Six-Lepton $Z^{\prime }$ Resonance at the Large Hadron Collider

New physics models admit the interesting possibility of a $Z^{\prime }$ weak boson associated with an extra $U(1)$ gauge symmetry and a Higgs boson that is heavy enough to decay into a pair of $Z$ bosons. Then $Z^{\prime }$ production and decay via $Z^{\prime }\to ZH\to ZZZ$ has a distinctive LHC signal that is nearly background-free and reconstructs the $H$ and $Z^{\prime }$ masses and widths. The $Z^{\prime }$ decay to 3 pairs of leptons is especially distinctive.

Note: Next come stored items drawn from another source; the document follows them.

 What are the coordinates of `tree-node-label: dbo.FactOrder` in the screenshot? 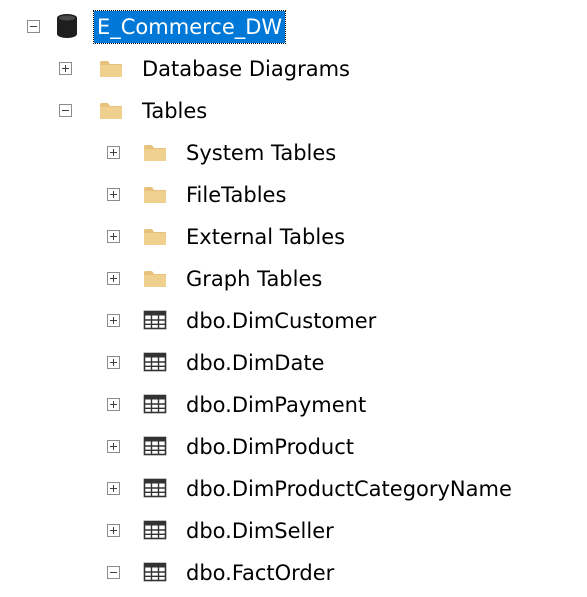 It's located at (260, 573). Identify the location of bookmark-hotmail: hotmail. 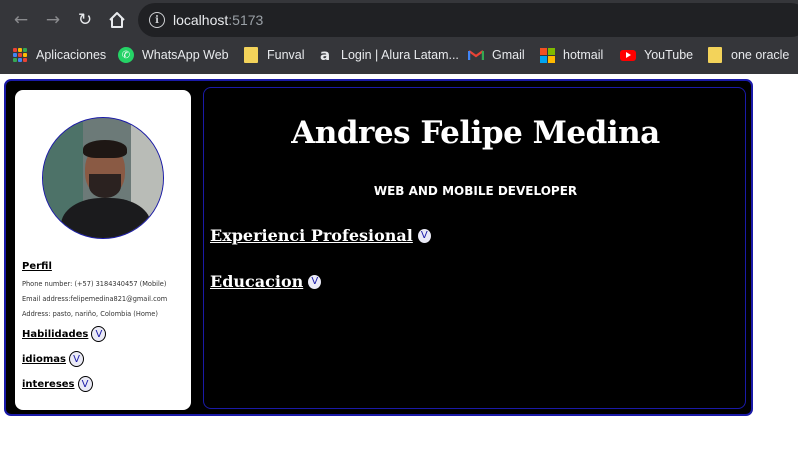
(571, 55).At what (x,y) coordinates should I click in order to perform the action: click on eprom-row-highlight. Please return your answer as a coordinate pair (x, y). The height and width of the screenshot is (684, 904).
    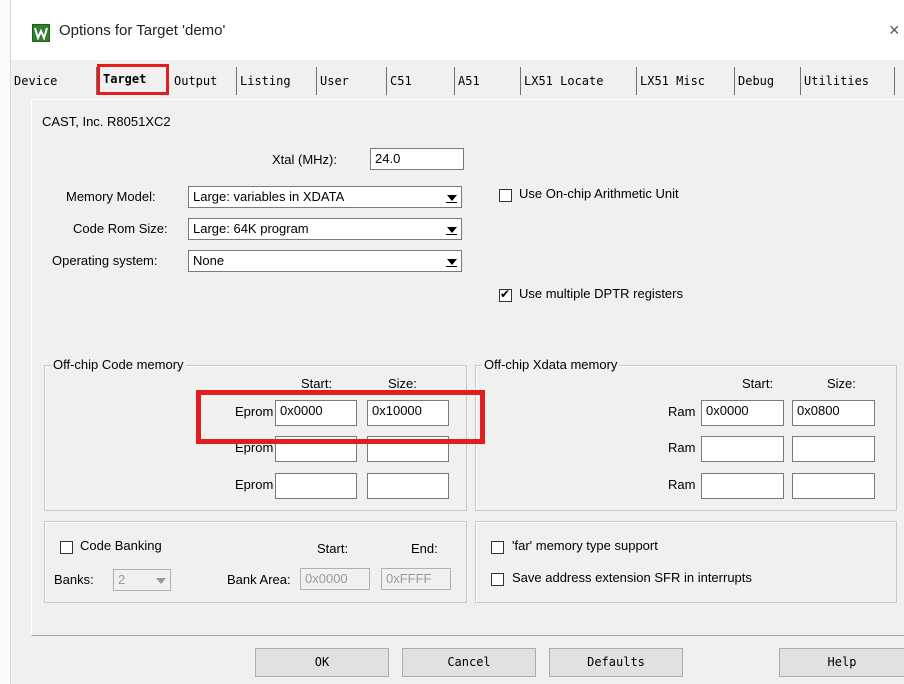
    Looking at the image, I should click on (340, 417).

The $ZH$ decay mode exists even if the $Z^{\prime }$ is decoupled from leptons, which motivates an independent 6-lepton resonance search regardless of the dilepton search results.

Figure 1

6-lepton resonance without direct $Z^{\prime }$ coupling to leptons.

Figure 2

(a) $Z^{\prime }\to ZH\to ZZZ$ cross section at the LHC (with $\sqrt{s}=14\mathrm{TeV}$). (b) $Z^{\prime }\to ZH$ branching ratio. (c) Required luminosity for five 6-lepton resonance events at the LHC (with $\sqrt{s}=14\mathrm{TeV}$). SM-like couplings (dashed) and leptophobic couplings (solid) are assumed with $m_H=200\mathrm{GeV}$ (thin blue line) and 300 GeV (thick red line).

Figure 3

Reconstruction of the $Z^{\prime }$ and Higgs boson for $M_{Z^{\prime }}=800\mathrm{GeV}$, ${\Gamma }_{Z^{\prime }}=16.6\mathrm{GeV}$, $m_H=300\mathrm{GeV}$ and leptophobic couplings. (a) 6 leptons around the $Z^{\prime }$ mass. (b) 4 leptons around the Higgs mass. (c) Dalitz plot revealing the Higgs mass. The axes are 2 possible reconstructions for the $m_{\mathrm{inv}}(4\ell )$. There are 3 combinations of 2 pairs of $ZZ$. These 3 combinations are sorted and plotted together in {lightest, middle} (blue circle), {middle, heaviest} (red box), and {heaviest, lightest} (yellow diamond).